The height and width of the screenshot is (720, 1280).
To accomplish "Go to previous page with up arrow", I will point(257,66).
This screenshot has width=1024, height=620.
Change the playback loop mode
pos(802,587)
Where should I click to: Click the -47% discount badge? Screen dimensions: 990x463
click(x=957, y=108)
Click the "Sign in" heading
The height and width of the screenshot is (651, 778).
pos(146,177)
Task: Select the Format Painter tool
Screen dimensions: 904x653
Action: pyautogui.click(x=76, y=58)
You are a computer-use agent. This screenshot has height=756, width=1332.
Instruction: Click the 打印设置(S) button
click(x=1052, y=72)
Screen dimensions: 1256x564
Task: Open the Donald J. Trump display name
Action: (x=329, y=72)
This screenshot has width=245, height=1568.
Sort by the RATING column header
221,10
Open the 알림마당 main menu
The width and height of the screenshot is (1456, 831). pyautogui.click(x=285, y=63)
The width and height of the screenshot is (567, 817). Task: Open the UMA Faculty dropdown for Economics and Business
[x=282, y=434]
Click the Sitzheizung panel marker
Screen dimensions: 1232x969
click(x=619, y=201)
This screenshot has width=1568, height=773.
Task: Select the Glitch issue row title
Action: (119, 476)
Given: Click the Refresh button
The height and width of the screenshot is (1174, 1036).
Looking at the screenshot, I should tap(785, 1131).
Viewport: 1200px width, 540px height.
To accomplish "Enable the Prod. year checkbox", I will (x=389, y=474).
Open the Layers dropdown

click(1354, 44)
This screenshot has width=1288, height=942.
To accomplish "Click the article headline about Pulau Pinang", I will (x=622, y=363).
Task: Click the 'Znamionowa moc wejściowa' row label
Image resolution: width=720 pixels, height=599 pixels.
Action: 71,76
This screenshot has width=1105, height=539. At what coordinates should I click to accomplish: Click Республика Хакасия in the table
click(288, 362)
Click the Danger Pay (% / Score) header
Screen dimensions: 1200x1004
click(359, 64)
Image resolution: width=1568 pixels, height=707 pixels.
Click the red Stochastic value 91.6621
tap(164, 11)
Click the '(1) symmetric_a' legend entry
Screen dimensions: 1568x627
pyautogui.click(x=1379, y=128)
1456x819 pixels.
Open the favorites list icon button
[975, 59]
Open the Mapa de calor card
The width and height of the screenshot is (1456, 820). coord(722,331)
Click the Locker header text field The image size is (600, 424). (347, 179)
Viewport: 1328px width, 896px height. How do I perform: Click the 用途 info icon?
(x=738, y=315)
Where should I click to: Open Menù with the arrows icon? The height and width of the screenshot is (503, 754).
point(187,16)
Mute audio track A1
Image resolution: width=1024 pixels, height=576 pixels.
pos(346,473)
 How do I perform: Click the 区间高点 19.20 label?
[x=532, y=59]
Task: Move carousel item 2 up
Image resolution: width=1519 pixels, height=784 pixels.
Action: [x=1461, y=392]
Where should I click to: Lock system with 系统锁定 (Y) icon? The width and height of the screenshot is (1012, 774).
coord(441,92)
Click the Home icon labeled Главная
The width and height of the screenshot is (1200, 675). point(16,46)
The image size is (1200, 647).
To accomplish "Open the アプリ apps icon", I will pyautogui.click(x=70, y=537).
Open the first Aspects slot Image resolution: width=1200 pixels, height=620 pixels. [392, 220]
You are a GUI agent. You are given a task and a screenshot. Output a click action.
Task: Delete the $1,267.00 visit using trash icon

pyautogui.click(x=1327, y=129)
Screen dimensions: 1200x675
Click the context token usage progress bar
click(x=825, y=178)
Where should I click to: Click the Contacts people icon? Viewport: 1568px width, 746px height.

Objective ▸ Copy out the lines from the records above, starting with the line containing "How do I perform: Click the 区间高点" and ending with the line containing "coord(441,92)", including both of those lines.

Task answer ▸
 How do I perform: Click the 区间高点 19.20 label?
[x=532, y=59]
Task: Move carousel item 2 up
Image resolution: width=1519 pixels, height=784 pixels.
Action: [x=1461, y=392]
Where should I click to: Lock system with 系统锁定 (Y) icon? The width and height of the screenshot is (1012, 774).
coord(441,92)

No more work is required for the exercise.